O Governo de Moçambique lançou, esta quinta-feira, na cidade de Xai-Xai, as obras de emergência para a reabilitação e reforço de diques e barragens nas bacias hidrográficas dos rios Limpopo, Incomáti e Búzi. A iniciativa surge para responder aos severos impactos da época chuvosa e ciclónica 2025/2026, que afectou mais de 900 mil pessoas e causou a destruição de habitações, escolas, unidades sanitárias e áreas agrícolas, assinalando a transição da assistência imediata para uma fase de reconstrução resiliente.
Durante a cerimónia, o Ministro das Obras Públicas, Habitação e Recursos Hídricos, Fernando Rafael, destacou que a prioridade do Executivo é repor as infra-estruturas críticas e devolver a segurança às famílias. O governante apontou que as acções seguem as directrizes do Presidente da República, Daniel Chapo, que preconizam a necessidade de “reconstruir melhor” para evitar que as mesmas estruturas sejam ciclicamente destruídas por cheias e inundações.
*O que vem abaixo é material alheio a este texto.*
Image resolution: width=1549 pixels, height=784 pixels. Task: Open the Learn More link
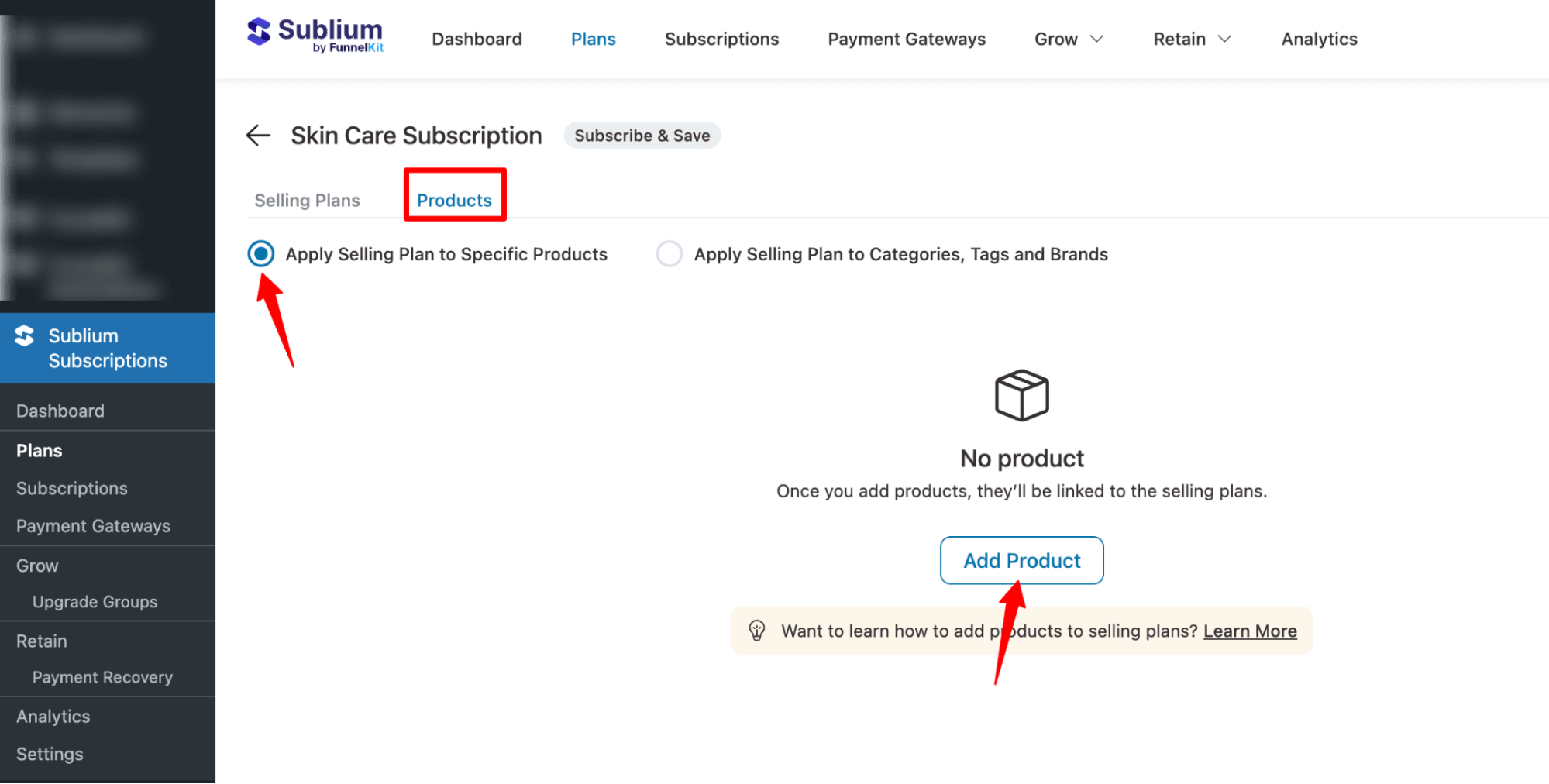(x=1249, y=631)
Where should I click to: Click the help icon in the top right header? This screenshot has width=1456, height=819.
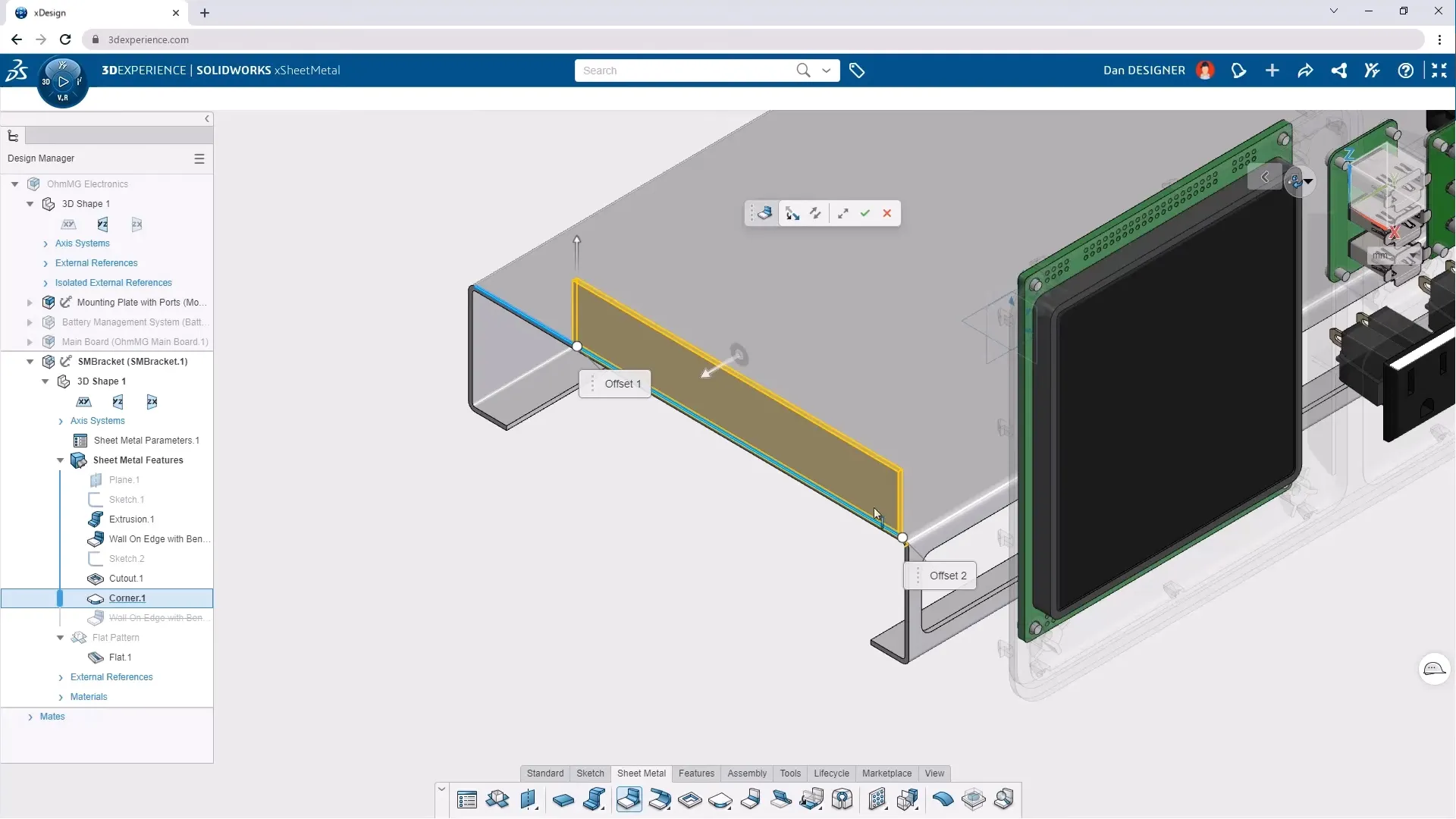pyautogui.click(x=1407, y=70)
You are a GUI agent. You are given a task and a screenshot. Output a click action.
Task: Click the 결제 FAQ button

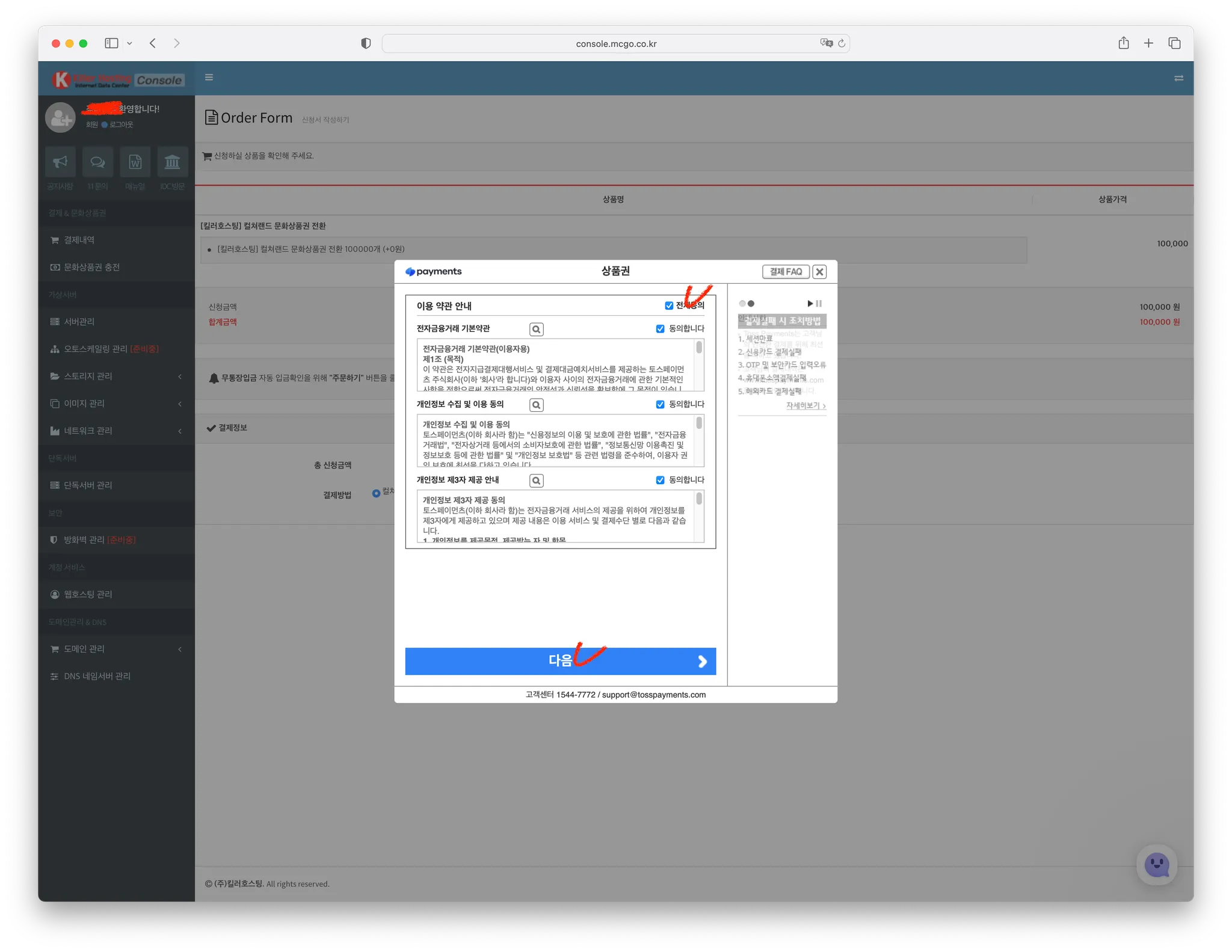[785, 272]
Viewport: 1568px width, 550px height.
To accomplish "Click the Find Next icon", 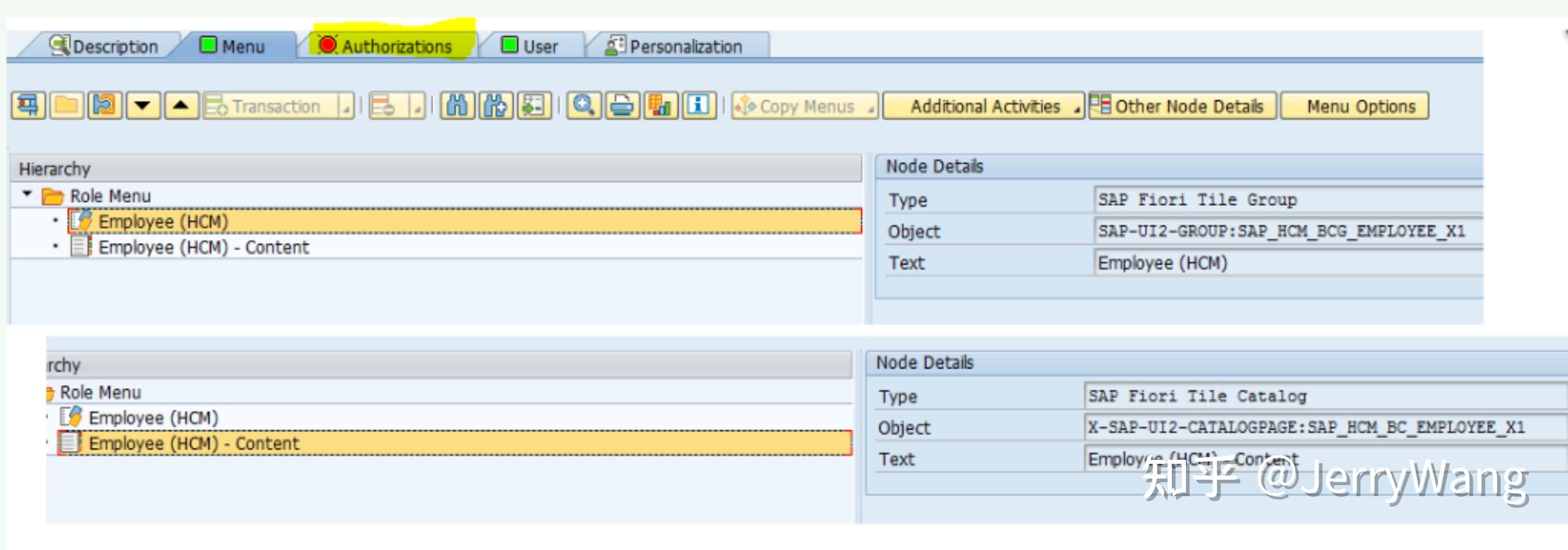I will pyautogui.click(x=495, y=105).
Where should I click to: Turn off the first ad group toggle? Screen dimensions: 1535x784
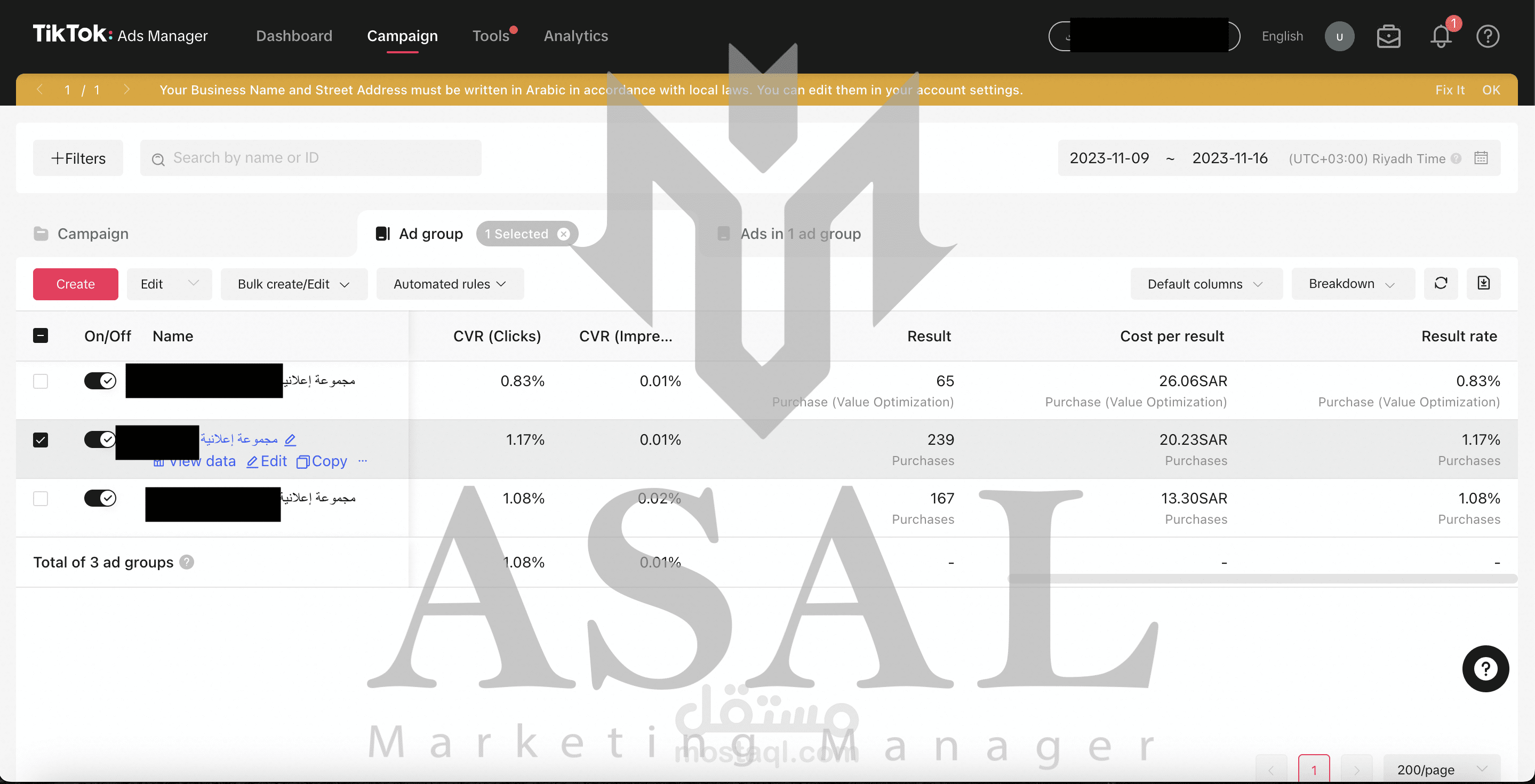coord(100,381)
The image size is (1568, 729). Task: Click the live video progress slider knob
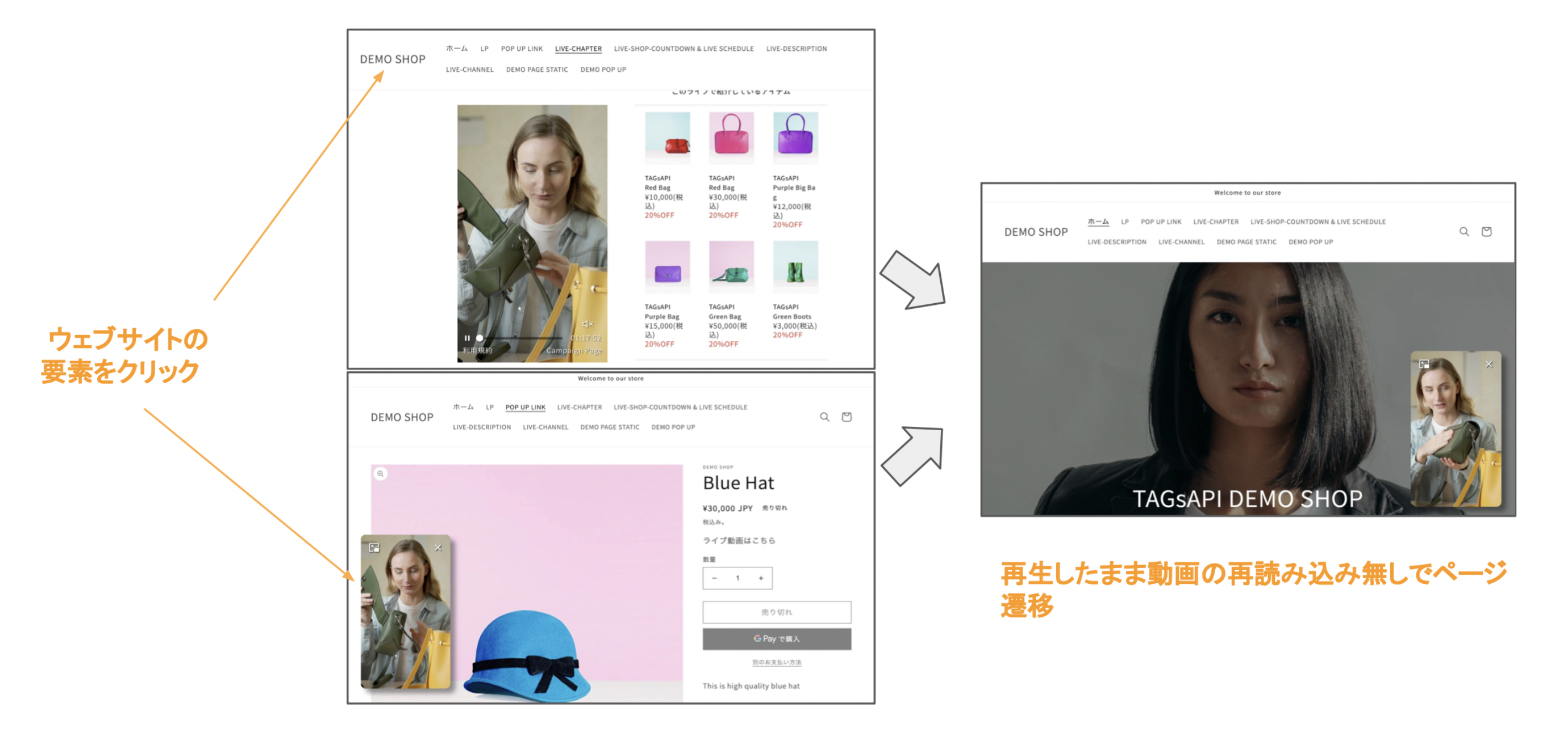point(480,338)
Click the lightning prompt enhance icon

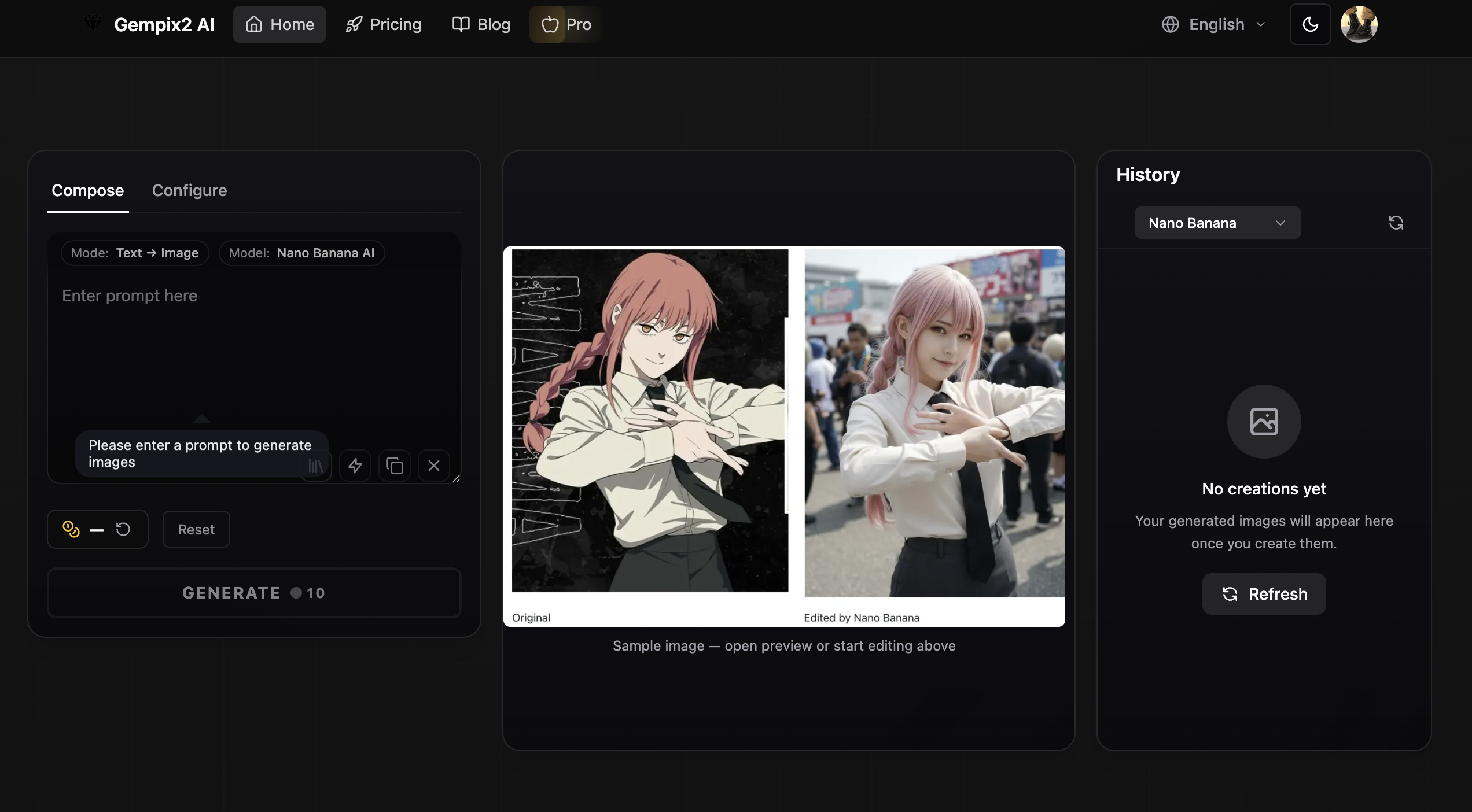[x=355, y=466]
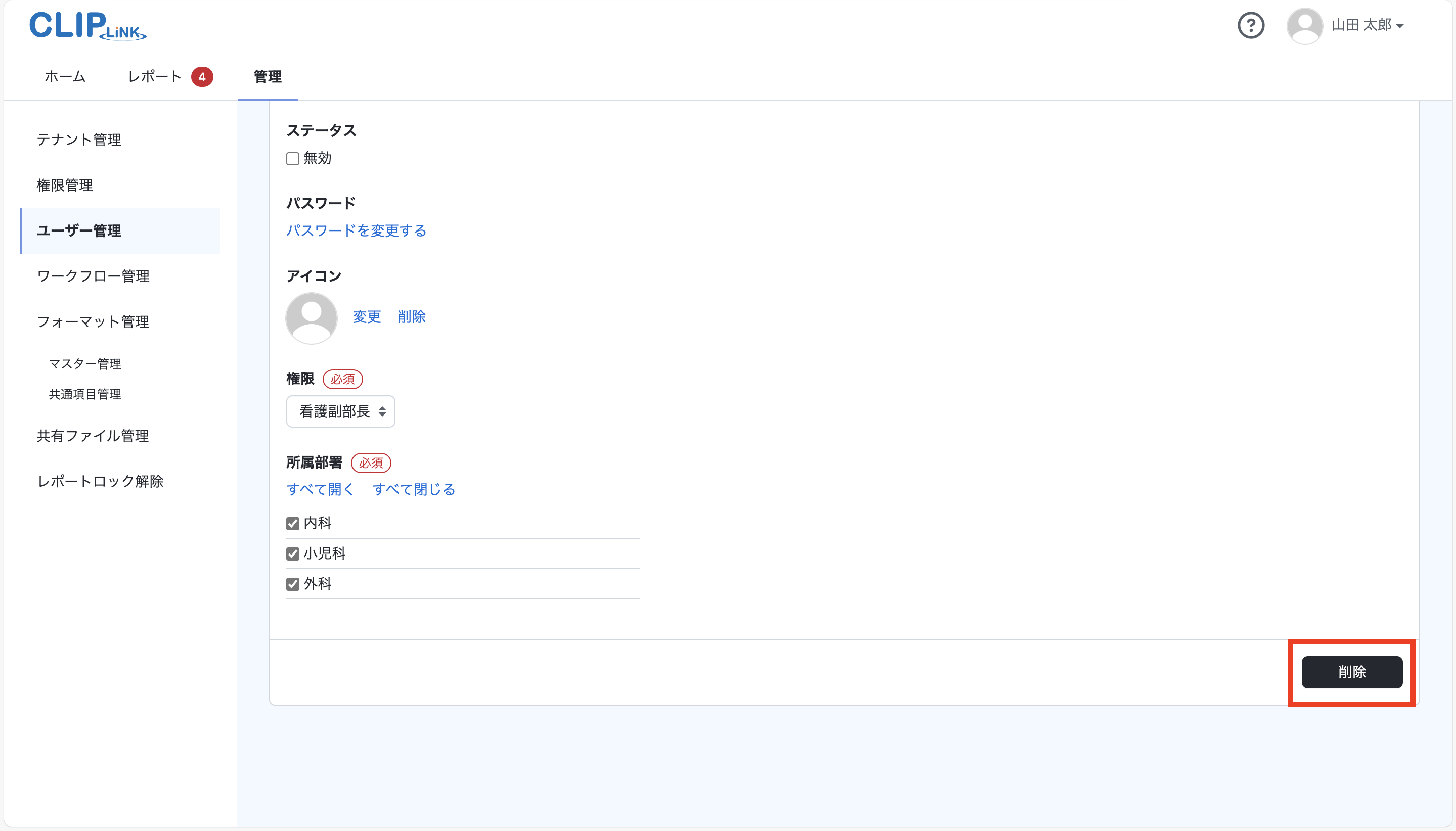The height and width of the screenshot is (831, 1456).
Task: Open the 山田 太郎 user menu
Action: tap(1367, 26)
O pacote de obras é financiado pelo Banco Mundial através do Mecanismo de Resposta a Emergências Contingentes (CERC). Os trabalhos vão abranger directamente os diques de Xai-Xai (no Baixo Limpopo), do Incomáti (incluindo a Ilha Josina Machel) e do Búzi, na província de Sofala, além de contemplar intervenções de reparação em componentes fulcrais das barragens de Massingir e Macarretane.
As projecções técnicas indicam que, após a conclusão das obras, haverá um incremento significativo na segurança de várias regiões. O reforço vai proteger cerca de 150 mil pessoas e 20 mil hectares no Baixo Limpopo, 100 mil habitantes no Incomáti, 180 mil pessoas no Búzi, além de salvaguardar perto de 500 mil cidadãos e 60 mil hectares de cultivo nas zonas sob influência directa das barragens de Massingir e Macarretane.
Na sua intervenção, Fernando Rafael apelou à fiscalização popular e à consciência cívica, exortando as comunidades locais a protegerem os diques, a denunciarem cortes ilegais e a evitarem a ocupação de zonas de risco.
O ministro sublinhou que estas defesas representam a segurança e a vida comunitária organizada, sendo fundamentais para preservar os investimentos públicos e garantir a resiliência perante os fenómenos climáticos extremos.